■ **Exercise aim**:
Set down exactly the lines of the listing below, please, beginning with the first and ending with the line that holds "1040x636 pixels.".

━━━━━ Material for this task

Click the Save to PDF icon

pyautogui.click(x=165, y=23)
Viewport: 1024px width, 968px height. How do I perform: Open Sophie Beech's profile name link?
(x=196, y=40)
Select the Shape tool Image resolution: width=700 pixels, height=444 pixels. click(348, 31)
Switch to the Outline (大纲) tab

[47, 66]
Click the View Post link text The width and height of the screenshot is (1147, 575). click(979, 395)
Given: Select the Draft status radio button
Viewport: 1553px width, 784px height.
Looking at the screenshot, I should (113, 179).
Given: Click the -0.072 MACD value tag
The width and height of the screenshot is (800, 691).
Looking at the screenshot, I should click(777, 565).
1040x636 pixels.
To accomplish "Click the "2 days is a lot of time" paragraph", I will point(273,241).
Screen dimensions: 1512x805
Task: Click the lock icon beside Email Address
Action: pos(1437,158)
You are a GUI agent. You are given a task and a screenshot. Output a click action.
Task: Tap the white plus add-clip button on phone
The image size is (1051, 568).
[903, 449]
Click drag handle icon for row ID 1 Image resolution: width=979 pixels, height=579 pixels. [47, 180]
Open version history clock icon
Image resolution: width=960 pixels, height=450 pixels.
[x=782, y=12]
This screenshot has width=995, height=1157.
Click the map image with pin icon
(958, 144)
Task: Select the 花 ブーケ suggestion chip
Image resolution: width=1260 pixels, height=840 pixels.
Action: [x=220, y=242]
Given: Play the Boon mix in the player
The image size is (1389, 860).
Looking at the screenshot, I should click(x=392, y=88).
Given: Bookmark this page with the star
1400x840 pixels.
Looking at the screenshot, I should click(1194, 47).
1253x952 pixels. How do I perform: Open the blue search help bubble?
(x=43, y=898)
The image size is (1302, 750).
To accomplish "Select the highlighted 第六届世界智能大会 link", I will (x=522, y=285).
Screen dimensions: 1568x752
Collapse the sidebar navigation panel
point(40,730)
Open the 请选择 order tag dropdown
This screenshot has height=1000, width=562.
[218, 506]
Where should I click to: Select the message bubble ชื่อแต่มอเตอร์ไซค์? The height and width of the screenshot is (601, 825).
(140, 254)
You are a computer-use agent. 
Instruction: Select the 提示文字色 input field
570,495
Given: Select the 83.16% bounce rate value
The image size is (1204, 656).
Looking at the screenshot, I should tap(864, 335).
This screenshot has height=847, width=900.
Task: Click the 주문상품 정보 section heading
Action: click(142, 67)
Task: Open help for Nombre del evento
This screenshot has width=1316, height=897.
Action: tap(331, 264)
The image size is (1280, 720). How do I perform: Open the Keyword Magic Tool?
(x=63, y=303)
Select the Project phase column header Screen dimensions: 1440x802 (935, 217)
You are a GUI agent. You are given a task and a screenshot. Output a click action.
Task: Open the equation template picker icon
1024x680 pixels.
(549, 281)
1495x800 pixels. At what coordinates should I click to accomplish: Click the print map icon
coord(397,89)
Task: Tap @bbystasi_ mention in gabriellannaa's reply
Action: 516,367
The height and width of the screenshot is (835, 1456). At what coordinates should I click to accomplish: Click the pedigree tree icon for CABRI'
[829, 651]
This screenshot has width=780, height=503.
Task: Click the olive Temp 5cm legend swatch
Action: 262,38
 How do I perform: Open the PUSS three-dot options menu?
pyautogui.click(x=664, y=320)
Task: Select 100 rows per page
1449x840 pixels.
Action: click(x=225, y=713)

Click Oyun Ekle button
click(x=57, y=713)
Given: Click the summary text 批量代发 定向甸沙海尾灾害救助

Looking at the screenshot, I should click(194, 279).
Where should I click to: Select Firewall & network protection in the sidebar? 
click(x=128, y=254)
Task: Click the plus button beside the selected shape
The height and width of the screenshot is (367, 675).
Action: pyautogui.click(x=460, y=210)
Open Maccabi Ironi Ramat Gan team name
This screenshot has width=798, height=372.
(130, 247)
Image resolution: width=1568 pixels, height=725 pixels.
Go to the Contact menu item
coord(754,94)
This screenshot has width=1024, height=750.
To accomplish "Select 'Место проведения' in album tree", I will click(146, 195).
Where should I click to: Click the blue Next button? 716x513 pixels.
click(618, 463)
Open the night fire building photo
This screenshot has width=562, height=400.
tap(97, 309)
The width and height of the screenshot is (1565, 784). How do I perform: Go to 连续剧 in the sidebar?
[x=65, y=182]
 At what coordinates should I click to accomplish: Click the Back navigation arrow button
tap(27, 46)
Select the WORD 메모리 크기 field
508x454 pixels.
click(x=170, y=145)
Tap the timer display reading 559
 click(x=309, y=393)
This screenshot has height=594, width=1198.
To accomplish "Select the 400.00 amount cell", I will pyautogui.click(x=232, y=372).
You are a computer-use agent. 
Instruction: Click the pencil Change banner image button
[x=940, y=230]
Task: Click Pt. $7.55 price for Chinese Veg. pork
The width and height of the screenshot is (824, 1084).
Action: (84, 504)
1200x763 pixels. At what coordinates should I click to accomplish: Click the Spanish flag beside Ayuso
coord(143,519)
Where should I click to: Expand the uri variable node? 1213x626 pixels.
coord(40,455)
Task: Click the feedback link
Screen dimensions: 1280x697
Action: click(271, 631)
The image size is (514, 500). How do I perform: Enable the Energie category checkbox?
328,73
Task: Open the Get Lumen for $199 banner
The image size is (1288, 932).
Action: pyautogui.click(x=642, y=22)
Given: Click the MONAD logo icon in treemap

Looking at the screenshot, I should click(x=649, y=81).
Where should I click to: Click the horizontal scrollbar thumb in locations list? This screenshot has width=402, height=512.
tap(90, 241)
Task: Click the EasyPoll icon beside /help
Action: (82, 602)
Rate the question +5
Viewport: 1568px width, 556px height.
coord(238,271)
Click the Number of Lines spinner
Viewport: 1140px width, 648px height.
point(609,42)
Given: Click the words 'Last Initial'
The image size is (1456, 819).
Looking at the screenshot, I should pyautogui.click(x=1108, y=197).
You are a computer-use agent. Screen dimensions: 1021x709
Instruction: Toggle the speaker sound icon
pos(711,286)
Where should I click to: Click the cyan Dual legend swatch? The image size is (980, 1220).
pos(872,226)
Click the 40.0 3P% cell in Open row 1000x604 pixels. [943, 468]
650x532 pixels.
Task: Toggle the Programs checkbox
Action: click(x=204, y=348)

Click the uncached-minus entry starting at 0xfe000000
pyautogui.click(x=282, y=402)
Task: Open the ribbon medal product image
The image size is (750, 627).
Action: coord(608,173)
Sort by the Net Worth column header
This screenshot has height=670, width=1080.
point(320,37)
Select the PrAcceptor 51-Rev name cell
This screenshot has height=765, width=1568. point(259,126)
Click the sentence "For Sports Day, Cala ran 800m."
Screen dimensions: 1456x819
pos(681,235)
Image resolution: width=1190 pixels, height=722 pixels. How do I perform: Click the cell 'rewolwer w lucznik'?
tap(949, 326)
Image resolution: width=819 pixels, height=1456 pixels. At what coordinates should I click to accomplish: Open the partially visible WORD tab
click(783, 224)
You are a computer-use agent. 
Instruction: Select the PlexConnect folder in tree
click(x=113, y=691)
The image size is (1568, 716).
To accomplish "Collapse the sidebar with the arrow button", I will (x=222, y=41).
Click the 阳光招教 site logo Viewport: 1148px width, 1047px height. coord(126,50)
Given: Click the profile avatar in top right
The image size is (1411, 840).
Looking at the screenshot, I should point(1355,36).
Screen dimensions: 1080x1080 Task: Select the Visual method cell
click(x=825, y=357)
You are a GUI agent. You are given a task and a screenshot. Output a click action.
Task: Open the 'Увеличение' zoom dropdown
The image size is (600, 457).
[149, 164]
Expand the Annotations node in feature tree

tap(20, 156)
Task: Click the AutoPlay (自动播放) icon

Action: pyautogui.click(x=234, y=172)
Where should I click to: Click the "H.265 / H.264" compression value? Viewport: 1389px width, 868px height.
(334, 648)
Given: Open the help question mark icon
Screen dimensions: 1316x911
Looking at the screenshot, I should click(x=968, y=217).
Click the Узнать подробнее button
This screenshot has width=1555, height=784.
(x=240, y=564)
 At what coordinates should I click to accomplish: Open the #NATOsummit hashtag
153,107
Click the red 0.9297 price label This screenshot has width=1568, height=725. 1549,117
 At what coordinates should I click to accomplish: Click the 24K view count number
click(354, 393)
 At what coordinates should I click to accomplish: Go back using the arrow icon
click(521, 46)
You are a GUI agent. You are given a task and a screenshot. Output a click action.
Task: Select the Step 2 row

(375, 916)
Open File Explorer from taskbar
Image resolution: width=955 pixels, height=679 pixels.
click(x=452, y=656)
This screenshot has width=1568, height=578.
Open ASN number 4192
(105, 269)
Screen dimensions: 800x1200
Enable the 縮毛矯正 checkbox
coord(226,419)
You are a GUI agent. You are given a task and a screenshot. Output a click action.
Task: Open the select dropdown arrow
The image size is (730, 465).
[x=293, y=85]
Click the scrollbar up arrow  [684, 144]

━━━━━━━━━━

■ **Exercise answer**:
Click the Save to PDF icon

pyautogui.click(x=165, y=23)
Viewport: 1024px width, 968px height. How do I perform: Open Sophie Beech's profile name link?
(x=196, y=40)
Select the Shape tool Image resolution: width=700 pixels, height=444 pixels. click(348, 31)
Switch to the Outline (大纲) tab

[47, 66]
Click the View Post link text The width and height of the screenshot is (1147, 575). click(979, 395)
Given: Select the Draft status radio button
Viewport: 1553px width, 784px height.
Looking at the screenshot, I should (113, 179).
Given: Click the -0.072 MACD value tag
The width and height of the screenshot is (800, 691).
Looking at the screenshot, I should click(777, 565).
1040x636 pixels.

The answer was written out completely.